◆ What is being asked
Work out the number of lines below containing the word "will" and give nothing besides it.

- Opening Delimiter -

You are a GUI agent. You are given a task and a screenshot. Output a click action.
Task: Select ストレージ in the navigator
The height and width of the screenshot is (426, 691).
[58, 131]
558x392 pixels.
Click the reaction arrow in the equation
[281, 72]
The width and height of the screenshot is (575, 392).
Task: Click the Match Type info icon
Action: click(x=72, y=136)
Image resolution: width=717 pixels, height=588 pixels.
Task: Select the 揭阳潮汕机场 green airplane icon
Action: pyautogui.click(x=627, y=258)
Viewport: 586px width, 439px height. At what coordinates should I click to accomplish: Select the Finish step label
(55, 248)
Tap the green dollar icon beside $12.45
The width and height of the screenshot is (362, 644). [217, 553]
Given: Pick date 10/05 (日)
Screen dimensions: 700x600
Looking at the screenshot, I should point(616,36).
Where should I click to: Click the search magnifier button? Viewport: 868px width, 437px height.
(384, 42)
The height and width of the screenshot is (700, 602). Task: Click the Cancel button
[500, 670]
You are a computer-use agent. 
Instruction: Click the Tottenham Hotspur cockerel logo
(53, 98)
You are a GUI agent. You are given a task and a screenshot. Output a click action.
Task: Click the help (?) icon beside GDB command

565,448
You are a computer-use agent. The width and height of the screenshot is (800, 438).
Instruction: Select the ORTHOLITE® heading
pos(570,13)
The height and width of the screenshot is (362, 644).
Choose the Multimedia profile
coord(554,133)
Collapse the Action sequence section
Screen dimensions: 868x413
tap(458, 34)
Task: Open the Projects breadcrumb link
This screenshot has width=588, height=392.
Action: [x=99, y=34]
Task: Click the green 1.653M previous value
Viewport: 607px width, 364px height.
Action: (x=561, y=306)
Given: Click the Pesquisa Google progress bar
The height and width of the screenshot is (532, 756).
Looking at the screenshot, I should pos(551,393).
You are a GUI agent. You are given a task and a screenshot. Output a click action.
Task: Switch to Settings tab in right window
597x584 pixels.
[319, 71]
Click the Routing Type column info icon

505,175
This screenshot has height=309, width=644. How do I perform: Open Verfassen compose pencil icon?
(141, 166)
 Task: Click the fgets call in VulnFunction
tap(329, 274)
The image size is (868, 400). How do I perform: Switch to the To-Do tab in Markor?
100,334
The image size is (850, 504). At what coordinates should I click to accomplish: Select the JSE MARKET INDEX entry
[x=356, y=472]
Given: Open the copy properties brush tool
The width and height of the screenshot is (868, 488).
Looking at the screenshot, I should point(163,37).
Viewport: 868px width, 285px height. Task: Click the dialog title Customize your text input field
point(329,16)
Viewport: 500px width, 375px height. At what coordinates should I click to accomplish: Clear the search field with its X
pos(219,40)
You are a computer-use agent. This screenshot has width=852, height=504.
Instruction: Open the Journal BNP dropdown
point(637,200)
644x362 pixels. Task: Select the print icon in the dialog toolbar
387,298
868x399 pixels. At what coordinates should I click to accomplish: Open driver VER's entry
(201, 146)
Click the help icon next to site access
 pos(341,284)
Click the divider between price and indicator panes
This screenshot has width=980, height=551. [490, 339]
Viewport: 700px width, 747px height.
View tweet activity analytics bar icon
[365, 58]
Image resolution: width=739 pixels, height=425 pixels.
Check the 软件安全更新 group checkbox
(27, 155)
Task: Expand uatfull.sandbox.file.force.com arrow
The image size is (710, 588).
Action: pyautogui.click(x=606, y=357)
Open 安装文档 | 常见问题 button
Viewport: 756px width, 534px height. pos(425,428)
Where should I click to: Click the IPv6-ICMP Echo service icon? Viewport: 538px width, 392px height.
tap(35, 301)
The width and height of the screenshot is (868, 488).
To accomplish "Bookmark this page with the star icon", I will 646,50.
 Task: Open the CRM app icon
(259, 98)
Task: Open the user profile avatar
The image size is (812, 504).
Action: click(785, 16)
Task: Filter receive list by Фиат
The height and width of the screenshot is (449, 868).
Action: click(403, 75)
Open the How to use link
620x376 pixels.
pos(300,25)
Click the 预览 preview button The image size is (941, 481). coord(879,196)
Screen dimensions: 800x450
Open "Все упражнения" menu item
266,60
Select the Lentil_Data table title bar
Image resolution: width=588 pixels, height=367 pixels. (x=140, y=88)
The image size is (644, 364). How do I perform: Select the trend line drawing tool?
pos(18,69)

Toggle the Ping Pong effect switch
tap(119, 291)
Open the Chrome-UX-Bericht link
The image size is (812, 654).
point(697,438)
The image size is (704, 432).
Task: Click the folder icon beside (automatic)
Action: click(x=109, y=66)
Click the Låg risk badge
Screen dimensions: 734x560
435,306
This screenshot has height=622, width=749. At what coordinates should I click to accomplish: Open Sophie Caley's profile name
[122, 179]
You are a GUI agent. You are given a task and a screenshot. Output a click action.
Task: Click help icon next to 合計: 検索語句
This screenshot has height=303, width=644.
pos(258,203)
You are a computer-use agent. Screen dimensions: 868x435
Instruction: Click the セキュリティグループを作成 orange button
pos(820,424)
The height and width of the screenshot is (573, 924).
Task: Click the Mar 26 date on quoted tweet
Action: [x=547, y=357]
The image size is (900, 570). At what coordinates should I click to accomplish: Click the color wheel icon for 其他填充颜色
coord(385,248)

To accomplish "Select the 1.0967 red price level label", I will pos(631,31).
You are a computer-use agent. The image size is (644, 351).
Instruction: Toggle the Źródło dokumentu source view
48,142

- Closing Delimiter -

◆ Exercise output
2